Problem to work on
Print every record exactly, omitting none.

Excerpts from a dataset
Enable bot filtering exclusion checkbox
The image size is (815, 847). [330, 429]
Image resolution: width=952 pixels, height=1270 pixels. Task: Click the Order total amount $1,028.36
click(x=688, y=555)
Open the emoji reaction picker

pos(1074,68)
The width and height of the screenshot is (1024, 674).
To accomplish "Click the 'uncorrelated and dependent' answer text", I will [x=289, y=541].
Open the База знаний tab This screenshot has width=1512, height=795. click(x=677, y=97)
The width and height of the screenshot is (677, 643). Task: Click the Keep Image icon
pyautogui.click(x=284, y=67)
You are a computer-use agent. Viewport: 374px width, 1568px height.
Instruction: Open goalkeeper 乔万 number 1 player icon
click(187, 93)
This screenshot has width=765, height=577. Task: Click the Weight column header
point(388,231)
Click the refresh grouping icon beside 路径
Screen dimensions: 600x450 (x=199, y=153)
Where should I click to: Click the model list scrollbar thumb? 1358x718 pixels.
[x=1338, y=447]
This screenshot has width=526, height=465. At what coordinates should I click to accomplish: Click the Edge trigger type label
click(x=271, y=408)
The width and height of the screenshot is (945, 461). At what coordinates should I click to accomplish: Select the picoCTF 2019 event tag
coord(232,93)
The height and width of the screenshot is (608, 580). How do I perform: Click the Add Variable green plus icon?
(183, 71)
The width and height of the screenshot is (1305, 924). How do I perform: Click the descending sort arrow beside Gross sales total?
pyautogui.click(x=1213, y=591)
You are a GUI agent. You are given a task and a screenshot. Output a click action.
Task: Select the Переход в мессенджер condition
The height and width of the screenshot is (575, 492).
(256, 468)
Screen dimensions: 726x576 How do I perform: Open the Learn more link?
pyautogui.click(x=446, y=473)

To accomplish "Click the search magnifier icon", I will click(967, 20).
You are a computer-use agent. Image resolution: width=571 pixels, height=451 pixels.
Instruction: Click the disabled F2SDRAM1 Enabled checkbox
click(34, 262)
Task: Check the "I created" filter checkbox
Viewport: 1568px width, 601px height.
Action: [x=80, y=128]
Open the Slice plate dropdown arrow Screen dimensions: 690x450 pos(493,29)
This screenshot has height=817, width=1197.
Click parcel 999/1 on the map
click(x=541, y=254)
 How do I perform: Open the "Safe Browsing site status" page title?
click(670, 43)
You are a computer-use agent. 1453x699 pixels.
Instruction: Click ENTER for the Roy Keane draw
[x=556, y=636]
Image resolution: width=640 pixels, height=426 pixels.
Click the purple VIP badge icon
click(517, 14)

Task answer
Enable bot filtering exclusion checkbox
The image size is (815, 847). [330, 429]
Image resolution: width=952 pixels, height=1270 pixels. Task: Click the Order total amount $1,028.36
click(x=688, y=555)
Open the emoji reaction picker

pos(1074,68)
The width and height of the screenshot is (1024, 674).
To accomplish "Click the 'uncorrelated and dependent' answer text", I will [x=289, y=541].
Open the База знаний tab This screenshot has width=1512, height=795. click(x=677, y=97)
The width and height of the screenshot is (677, 643). Task: Click the Keep Image icon
pyautogui.click(x=284, y=67)
You are a computer-use agent. Viewport: 374px width, 1568px height.
Instruction: Open goalkeeper 乔万 number 1 player icon
click(187, 93)
This screenshot has width=765, height=577. Task: Click the Weight column header
point(388,231)
Click the refresh grouping icon beside 路径
Screen dimensions: 600x450 (x=199, y=153)
Where should I click to: Click the model list scrollbar thumb? 1358x718 pixels.
[x=1338, y=447]
This screenshot has width=526, height=465. At what coordinates should I click to accomplish: Click the Edge trigger type label
click(x=271, y=408)
The width and height of the screenshot is (945, 461). At what coordinates should I click to accomplish: Select the picoCTF 2019 event tag
coord(232,93)
The height and width of the screenshot is (608, 580). How do I perform: Click the Add Variable green plus icon?
(183, 71)
The width and height of the screenshot is (1305, 924). How do I perform: Click the descending sort arrow beside Gross sales total?
pyautogui.click(x=1213, y=591)
You are a GUI agent. You are given a task and a screenshot. Output a click action.
Task: Select the Переход в мессенджер condition
The height and width of the screenshot is (575, 492).
(256, 468)
Screen dimensions: 726x576 How do I perform: Open the Learn more link?
pyautogui.click(x=446, y=473)

To accomplish "Click the search magnifier icon", I will click(967, 20).
You are a computer-use agent. Image resolution: width=571 pixels, height=451 pixels.
Instruction: Click the disabled F2SDRAM1 Enabled checkbox
click(34, 262)
Task: Check the "I created" filter checkbox
Viewport: 1568px width, 601px height.
Action: [x=80, y=128]
Open the Slice plate dropdown arrow Screen dimensions: 690x450 pos(493,29)
This screenshot has height=817, width=1197.
Click parcel 999/1 on the map
click(x=541, y=254)
 How do I perform: Open the "Safe Browsing site status" page title?
click(670, 43)
You are a computer-use agent. 1453x699 pixels.
Instruction: Click ENTER for the Roy Keane draw
[x=556, y=636]
Image resolution: width=640 pixels, height=426 pixels.
Click the purple VIP badge icon
click(517, 14)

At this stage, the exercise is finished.